*EXERCISE DIRECTIONS*.
Render the lines as a numbered list, starting with the line that contains "has width=1456, height=819." and continuing through the final line, both ends included and blank lines omitted. Leave the pictures out of the answer.

*GIVEN INFORMATION*.
## begin

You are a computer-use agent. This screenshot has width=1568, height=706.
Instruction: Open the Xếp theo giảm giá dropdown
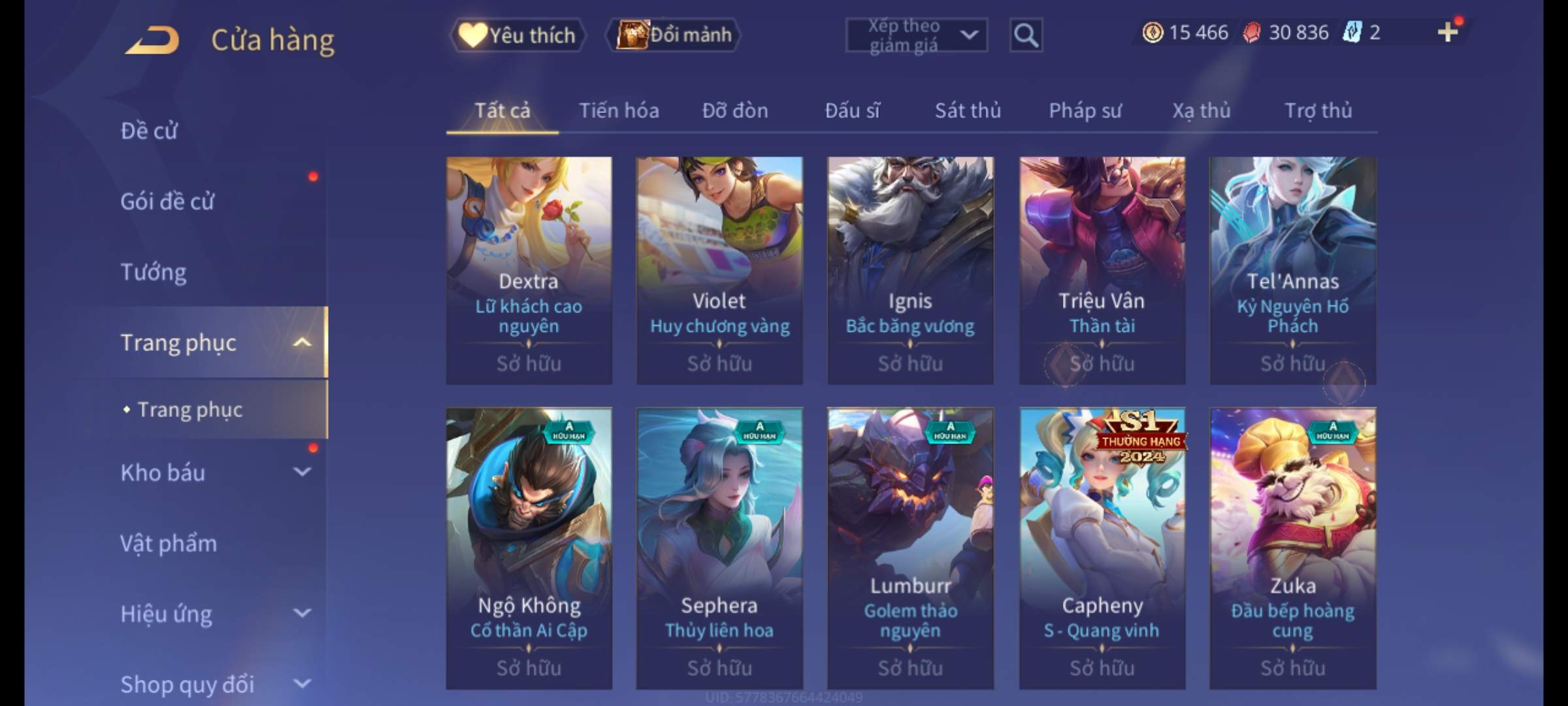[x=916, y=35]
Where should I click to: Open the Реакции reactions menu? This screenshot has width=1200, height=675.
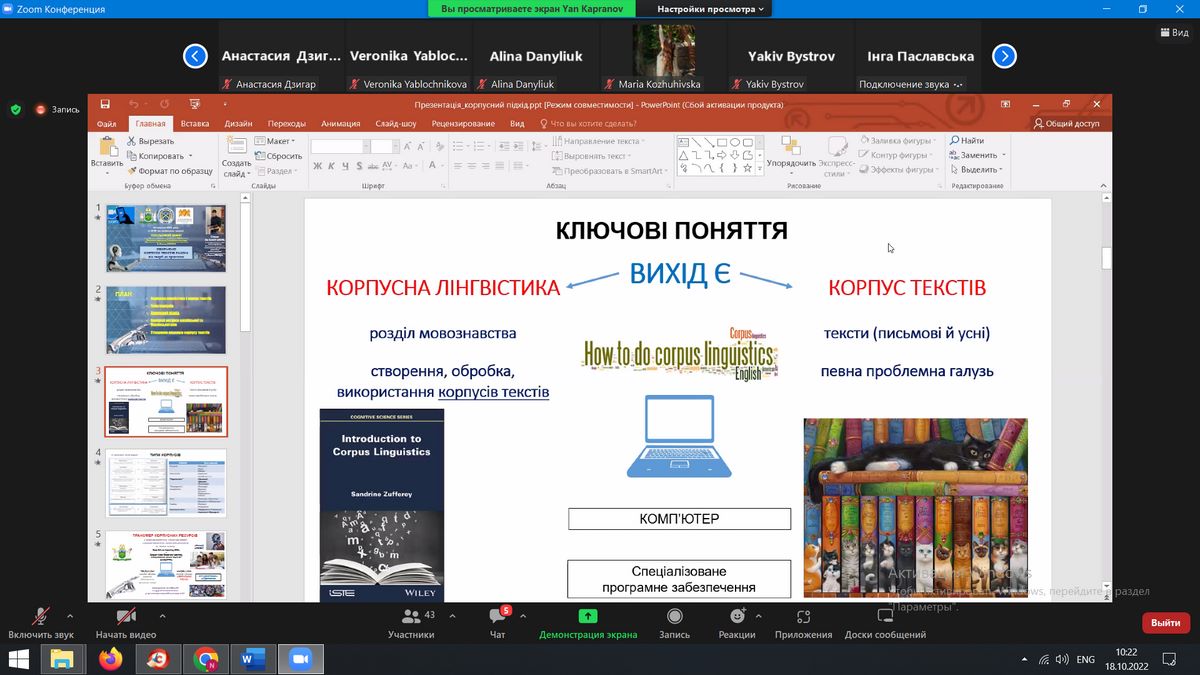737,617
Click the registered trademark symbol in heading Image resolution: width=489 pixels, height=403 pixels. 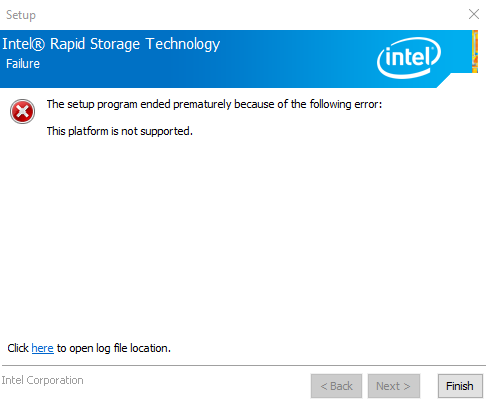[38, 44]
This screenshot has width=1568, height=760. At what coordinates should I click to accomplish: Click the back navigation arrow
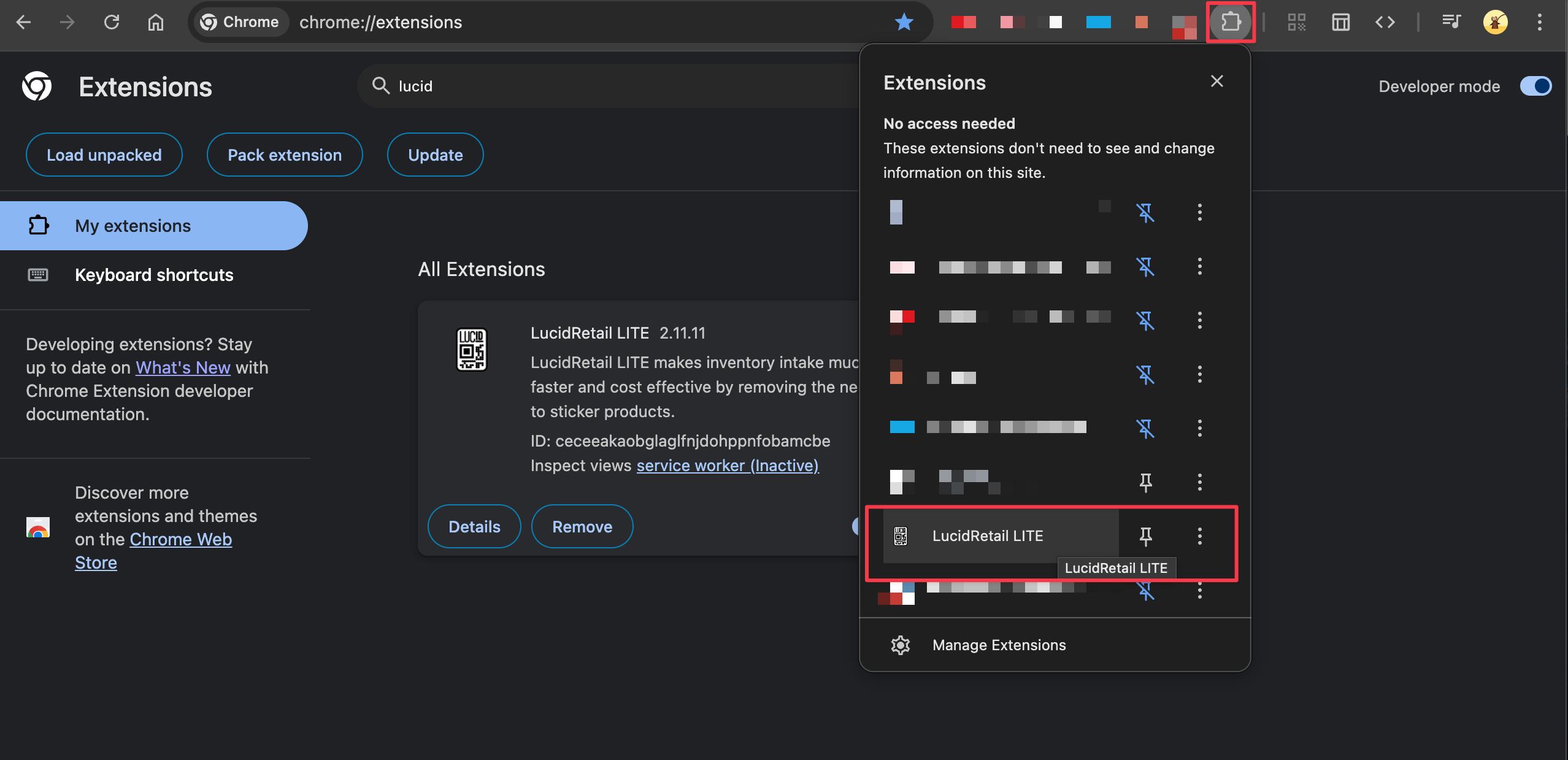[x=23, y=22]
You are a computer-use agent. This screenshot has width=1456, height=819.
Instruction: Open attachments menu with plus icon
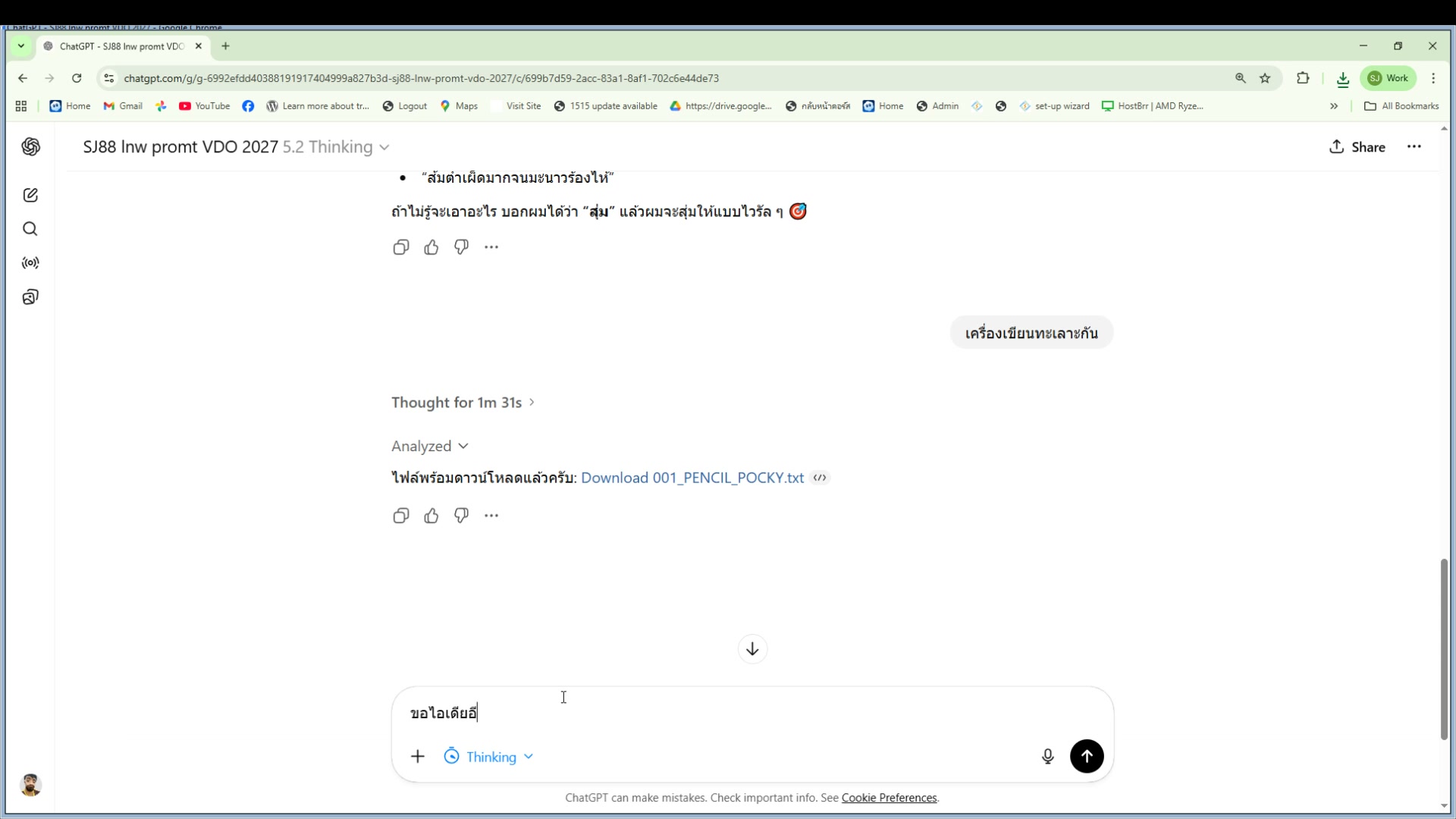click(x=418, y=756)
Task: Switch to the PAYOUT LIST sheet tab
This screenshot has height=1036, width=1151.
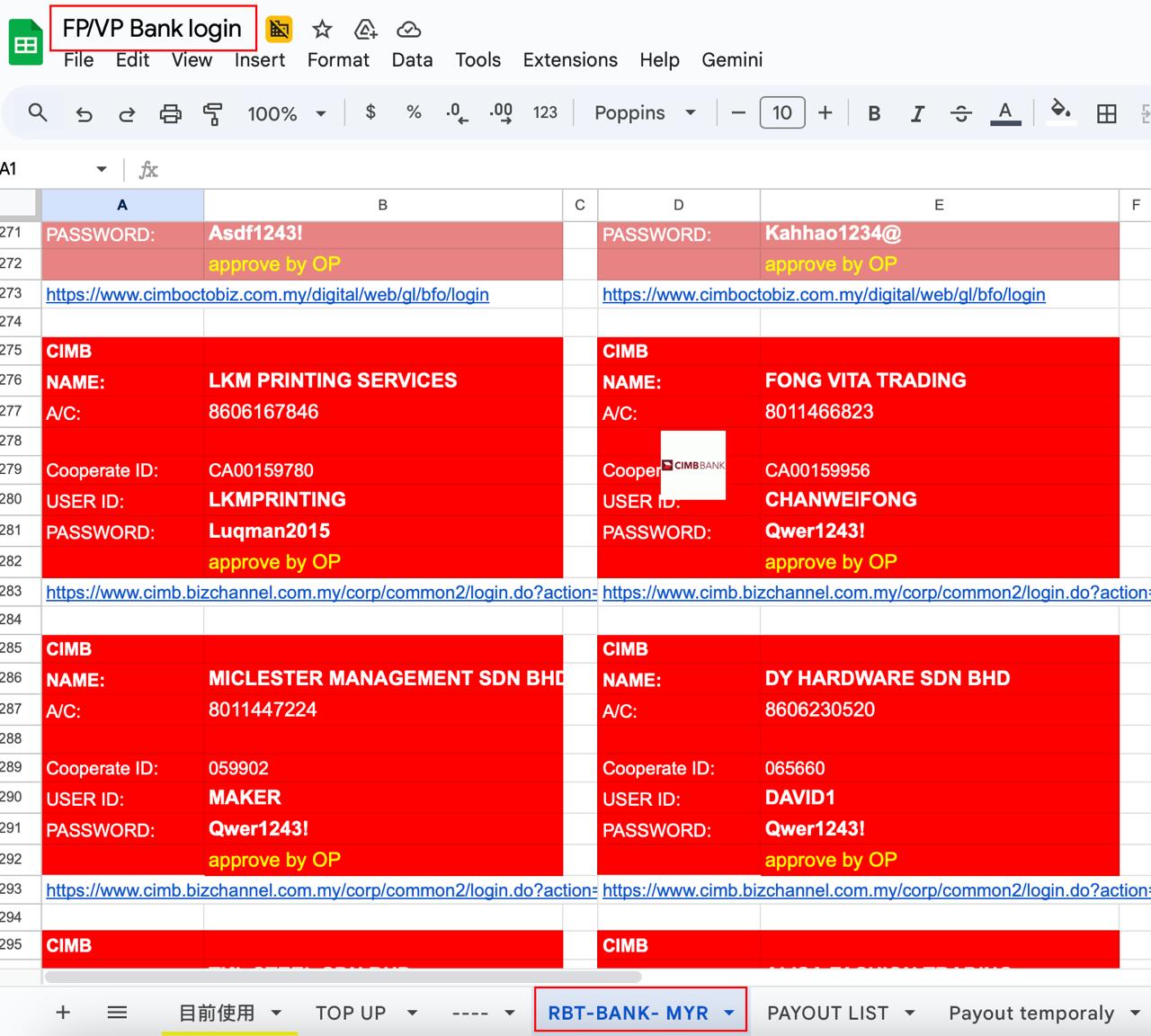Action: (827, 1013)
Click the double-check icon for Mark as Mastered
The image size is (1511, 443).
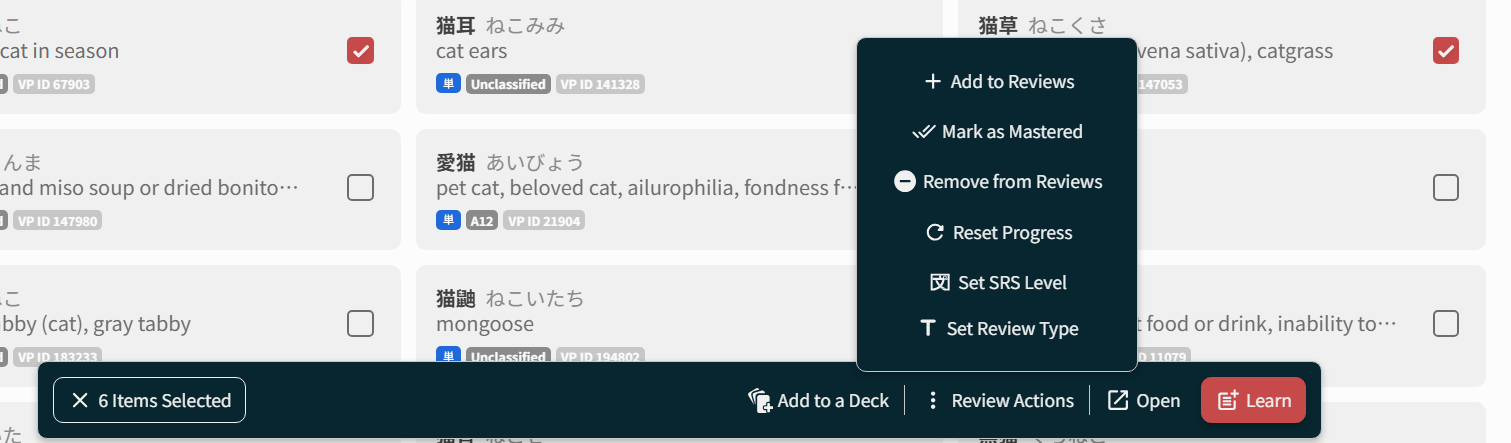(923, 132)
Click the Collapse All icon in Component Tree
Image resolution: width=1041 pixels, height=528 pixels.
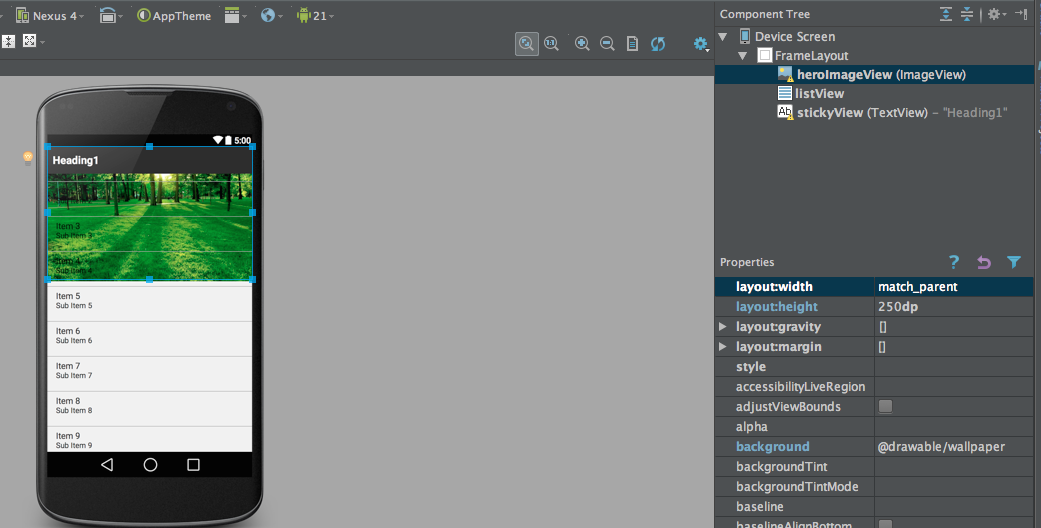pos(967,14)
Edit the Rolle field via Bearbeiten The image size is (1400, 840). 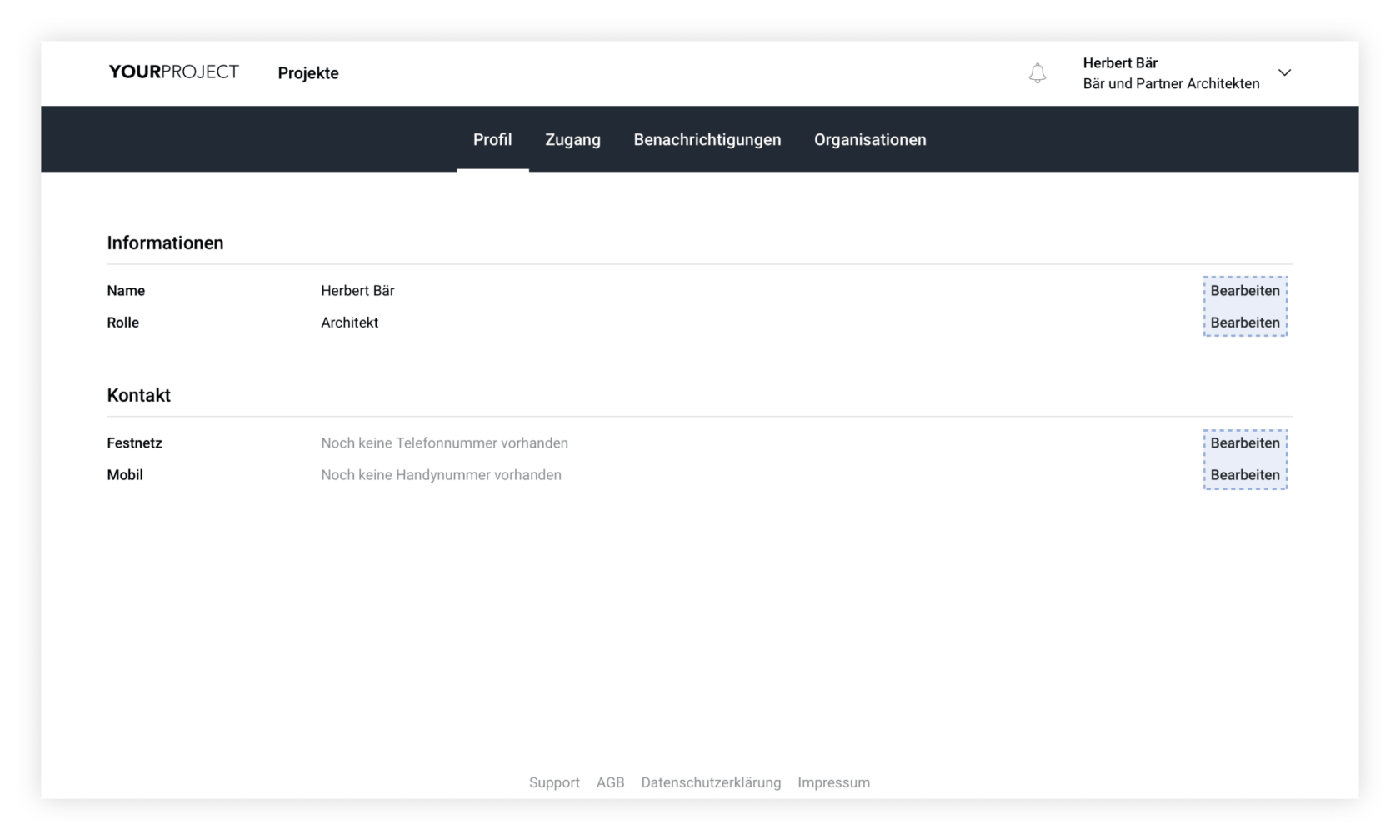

## end

*EXERCISE SOLUTION*.
1. You are a computer-use agent. This screenshot has width=1456, height=819.
2. Instruction: Open attachments menu with plus icon
3. click(x=418, y=756)
4. Task: Switch to the PAYOUT LIST sheet tab
5. This screenshot has height=1036, width=1151.
6. Action: (827, 1013)
7. Click the double-check icon for Mark as Mastered
8. The image size is (1511, 443).
9. (923, 132)
10. Click the Collapse All icon in Component Tree
11. Image resolution: width=1041 pixels, height=528 pixels.
12. pos(967,14)
13. Edit the Rolle field via Bearbeiten The image size is (1400, 840). 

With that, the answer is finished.